Heuristic:DataTalksClub Data engineering zoomcamp CSV Chunk Size Optimization
| Knowledge Sources | |
|---|---|
| Domains | Data_Ingestion, Optimization |
| Last Updated | 2026-02-09 07:00 GMT |
01-docker-terraform/docker-sql/pipeline/ingest_data.py
Overview
Use a chunk size of 100,000 rows when reading large CSV files with pandas to balance memory usage against database insert throughput during data ingestion.
Description
When ingesting large CSV files (millions of rows) into PostgreSQL using pandas, reading the entire file into memory at once can cause Out of Memory errors. The chunked reading pattern uses `pd.read_csv(..., iterator=True, chunksize=N)` to process N rows at a time, writing each chunk to the database before loading the next. The chunk size of 100,000 rows is the default used throughout the repository for NYC taxi data ingestion.
Usage
Use this heuristic when loading large CSV files into a database using pandas. Apply the 100,000-row chunk size as a starting default, and adjust based on available memory and row width. Narrower rows (fewer columns) can support larger chunk sizes; wider rows need smaller chunks.
The Insight (Rule of Thumb)
- Action: Set `chunksize=100000` when calling `pd.read_csv()` with `iterator=True`.
- Value: 100,000 rows per chunk (default in the ingestion script).

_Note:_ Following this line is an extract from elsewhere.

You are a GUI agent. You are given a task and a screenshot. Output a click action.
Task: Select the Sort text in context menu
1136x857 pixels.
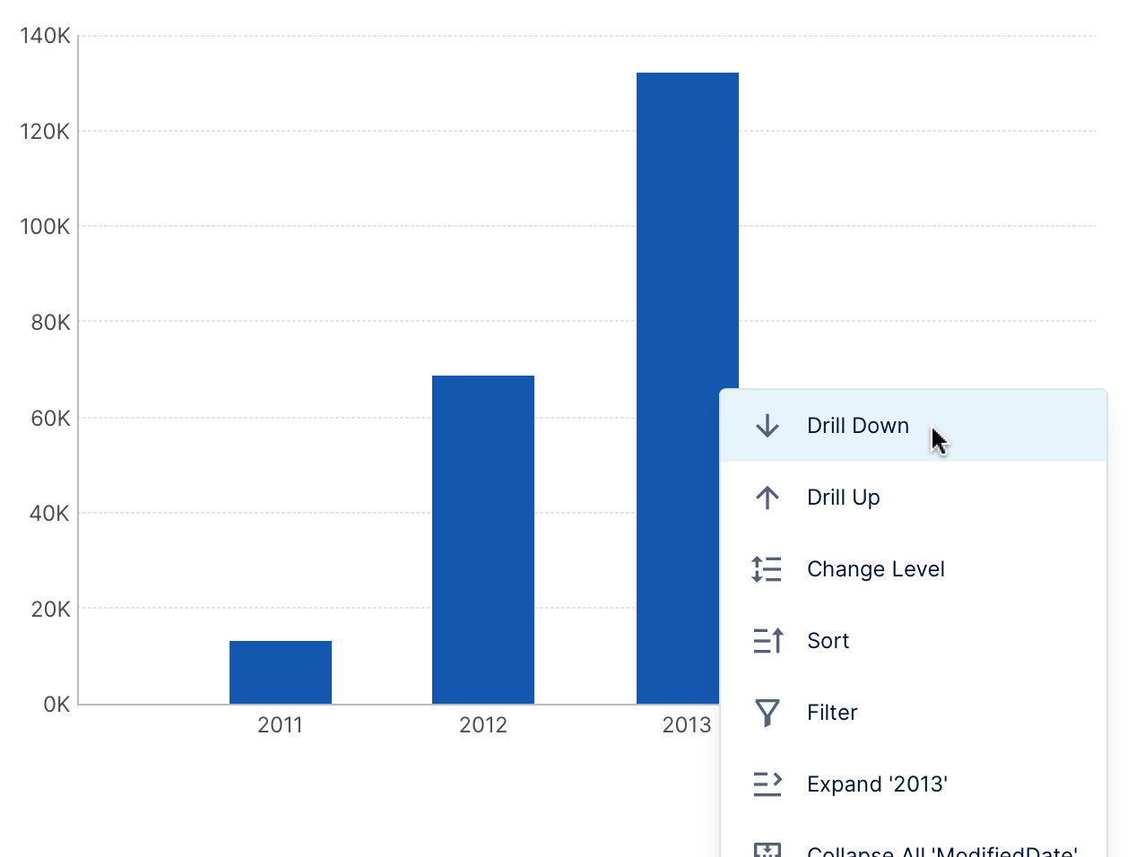coord(828,641)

- Trade-off: Smaller chunks use less memory but incur more database round-trips. Larger chunks are faster but require more RAM. 100,000 is a pragmatic default for taxi data with ~18 columns.
Reasoning
NYC taxi data files contain millions of rows (e.g., yellow taxi 2021-01 has ~1.4M rows). Loading all rows into a single pandas DataFrame would require several GB of RAM. By using chunked iteration, peak memory stays bounded by `chunksize * row_size`. Each chunk is written to PostgreSQL via `df.to_sql()` with `if_exists='append'`, enabling progress tracking via tqdm. The 100,000-row default balances the overhead of per-chunk `to_sql()` calls against memory safety.
Code Evidence
Chunk size configuration from `ingest_data.py:43`:
@click.option('--chunksize', default=100000, type=int, help='Chunk size for reading CSV')
Chunked reading and writing from `ingest_data.py:51-74`:
df_iter = pd.read_csv(
url,
dtype=dtype,
parse_dates=parse_dates,
iterator=True,
chunksize=chunksize,
)
first = True
for df_chunk in tqdm(df_iter):
if first:
df_chunk.head(0).to_sql(
name=target_table,
con=engine,
if_exists='replace'
)
first = False
df_chunk.to_sql(
name=target_table,
con=engine,
if_exists='append'
)